Key Findings on 100% Online Colleges Enrollment Data
- Just 67 institutions enrolled 452,004 students entirely online, yet accounted for 14% of all exclusively online enrollments nationwide.
- Institution types:
- 59% of students were at private for-profit colleges
- 34% at private nonprofit colleges
- 7% at public colleges
- Demographics:
- 88% of students were located out-of-state
- 90% were age 25 or older
- 63% were women
- Graduate student share: 36% of enrollments at 100% online colleges were graduate students—more than double the national average.
Why 100% Online Colleges Matter for Enrollment Strategy
Institutions delivering fully online programs to exclusively online students operate differently.

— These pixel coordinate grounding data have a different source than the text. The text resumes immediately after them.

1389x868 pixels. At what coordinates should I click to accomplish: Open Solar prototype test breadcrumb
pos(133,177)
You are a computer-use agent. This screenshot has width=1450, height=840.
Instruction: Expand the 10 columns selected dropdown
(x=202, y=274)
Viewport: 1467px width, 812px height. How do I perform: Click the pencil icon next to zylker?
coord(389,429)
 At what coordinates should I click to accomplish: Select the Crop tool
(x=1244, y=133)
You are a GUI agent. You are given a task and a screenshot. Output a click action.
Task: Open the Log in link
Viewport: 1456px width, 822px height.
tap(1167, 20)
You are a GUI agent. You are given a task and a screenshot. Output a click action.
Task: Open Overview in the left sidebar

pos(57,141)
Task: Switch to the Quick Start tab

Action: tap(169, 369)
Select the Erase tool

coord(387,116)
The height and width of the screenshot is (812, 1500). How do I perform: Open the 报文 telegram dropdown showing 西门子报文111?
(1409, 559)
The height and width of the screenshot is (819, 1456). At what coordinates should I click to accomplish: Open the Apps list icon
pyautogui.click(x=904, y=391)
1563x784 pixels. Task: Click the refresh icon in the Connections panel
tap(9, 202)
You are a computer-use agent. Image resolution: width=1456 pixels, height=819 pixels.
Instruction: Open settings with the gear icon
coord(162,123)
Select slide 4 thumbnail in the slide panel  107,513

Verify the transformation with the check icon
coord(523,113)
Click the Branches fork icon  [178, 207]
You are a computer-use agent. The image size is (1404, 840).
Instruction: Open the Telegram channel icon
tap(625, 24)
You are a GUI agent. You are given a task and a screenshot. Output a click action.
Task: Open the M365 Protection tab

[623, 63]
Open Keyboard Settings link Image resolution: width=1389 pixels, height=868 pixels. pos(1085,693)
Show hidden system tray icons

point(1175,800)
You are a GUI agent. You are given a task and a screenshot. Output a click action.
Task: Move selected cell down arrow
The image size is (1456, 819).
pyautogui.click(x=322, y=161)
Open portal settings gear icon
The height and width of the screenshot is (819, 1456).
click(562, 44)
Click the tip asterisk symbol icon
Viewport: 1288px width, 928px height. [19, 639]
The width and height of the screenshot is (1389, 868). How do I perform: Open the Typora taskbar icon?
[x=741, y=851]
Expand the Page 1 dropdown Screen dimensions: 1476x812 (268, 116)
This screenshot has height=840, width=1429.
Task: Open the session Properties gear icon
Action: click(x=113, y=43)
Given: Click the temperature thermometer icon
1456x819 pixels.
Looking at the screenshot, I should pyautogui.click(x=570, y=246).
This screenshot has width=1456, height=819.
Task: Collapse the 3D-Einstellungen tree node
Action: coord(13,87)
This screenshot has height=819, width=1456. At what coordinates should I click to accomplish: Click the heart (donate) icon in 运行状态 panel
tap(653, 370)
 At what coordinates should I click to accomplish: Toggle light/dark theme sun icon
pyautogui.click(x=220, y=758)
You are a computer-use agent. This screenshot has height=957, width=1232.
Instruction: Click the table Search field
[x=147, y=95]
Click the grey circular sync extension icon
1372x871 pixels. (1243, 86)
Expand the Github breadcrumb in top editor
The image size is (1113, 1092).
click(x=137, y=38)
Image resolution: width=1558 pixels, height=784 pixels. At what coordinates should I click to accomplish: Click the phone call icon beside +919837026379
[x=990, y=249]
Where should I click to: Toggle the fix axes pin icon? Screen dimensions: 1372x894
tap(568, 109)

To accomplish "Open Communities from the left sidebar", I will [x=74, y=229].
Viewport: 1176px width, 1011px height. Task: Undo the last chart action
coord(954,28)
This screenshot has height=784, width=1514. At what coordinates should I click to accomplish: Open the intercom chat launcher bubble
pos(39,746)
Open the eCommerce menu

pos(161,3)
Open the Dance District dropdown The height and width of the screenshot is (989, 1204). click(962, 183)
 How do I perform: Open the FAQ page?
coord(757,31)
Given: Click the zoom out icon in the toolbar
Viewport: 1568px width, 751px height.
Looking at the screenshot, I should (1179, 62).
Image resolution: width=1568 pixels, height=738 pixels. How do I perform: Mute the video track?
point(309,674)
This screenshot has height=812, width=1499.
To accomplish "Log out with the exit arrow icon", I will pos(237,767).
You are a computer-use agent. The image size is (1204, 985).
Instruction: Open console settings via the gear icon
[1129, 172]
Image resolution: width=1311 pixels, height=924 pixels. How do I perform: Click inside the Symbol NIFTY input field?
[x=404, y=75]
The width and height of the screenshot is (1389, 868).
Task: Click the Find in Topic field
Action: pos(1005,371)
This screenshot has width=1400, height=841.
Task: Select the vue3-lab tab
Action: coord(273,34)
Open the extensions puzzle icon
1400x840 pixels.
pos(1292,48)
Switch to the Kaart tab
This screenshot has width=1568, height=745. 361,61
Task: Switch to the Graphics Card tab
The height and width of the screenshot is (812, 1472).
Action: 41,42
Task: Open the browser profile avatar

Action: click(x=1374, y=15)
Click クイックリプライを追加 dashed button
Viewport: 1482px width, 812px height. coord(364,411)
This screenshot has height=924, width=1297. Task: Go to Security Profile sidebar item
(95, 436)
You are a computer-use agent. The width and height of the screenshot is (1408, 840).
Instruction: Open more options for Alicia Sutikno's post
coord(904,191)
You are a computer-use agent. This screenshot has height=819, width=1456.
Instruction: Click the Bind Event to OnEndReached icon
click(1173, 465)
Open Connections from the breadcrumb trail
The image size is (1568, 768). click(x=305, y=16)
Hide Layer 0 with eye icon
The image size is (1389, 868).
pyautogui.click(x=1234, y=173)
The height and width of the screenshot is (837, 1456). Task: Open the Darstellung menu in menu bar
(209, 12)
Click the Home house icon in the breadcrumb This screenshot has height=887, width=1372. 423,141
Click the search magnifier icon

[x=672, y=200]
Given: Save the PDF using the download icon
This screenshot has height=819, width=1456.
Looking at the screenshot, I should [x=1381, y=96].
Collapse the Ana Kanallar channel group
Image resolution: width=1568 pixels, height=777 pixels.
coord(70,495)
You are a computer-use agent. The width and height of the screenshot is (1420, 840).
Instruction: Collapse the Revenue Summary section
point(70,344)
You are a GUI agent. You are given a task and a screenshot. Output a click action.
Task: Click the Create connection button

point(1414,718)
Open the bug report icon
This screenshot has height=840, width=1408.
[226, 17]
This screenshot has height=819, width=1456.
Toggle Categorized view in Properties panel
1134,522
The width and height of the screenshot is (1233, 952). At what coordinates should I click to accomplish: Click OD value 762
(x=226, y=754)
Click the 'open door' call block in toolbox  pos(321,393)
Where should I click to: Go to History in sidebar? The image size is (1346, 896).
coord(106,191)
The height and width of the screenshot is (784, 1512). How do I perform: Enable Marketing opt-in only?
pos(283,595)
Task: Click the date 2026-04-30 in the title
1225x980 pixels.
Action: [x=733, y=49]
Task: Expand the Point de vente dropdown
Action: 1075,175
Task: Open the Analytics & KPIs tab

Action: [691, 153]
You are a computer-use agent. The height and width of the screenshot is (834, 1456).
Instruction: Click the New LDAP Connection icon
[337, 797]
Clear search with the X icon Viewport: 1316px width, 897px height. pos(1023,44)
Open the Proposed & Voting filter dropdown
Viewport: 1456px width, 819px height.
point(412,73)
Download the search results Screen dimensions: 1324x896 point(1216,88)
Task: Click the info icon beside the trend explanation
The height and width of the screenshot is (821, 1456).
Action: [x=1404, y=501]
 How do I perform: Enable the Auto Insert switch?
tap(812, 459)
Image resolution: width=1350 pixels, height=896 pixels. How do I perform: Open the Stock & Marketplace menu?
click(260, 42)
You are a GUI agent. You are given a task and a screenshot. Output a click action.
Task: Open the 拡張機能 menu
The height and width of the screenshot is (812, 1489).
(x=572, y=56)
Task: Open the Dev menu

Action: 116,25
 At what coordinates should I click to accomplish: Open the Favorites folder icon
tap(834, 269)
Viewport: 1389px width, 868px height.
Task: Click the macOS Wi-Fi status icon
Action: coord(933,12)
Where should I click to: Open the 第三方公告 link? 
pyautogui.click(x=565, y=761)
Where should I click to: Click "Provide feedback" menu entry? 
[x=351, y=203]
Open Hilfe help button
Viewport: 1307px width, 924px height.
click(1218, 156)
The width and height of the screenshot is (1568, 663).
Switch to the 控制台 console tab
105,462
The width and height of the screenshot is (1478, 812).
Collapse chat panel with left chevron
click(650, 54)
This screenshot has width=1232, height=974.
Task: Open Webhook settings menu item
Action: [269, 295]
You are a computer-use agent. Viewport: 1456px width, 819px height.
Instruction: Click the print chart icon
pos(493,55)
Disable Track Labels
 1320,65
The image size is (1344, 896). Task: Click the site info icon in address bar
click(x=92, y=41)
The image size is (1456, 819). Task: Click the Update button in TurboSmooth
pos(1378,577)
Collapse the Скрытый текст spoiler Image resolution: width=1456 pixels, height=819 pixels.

In contrast to national norms, where public institutions dominate distance education, these 100% online colleges flipped the pattern—most students attended private institutions and lived in different states than their institution. These patterns have major implications for recruitment, tuition policy, and retention strategies.
From 2017 Data to Actionable Benchmarking
This enrollment data preview directly informed the creation of IDEBP, a project designed to fill gaps in how we track and compare distance education outcomes. While IPEDS provides aggregate data, IDEBP goes deeper—capturing retention, program-level admissions, and student success metrics specific to 100% online programs.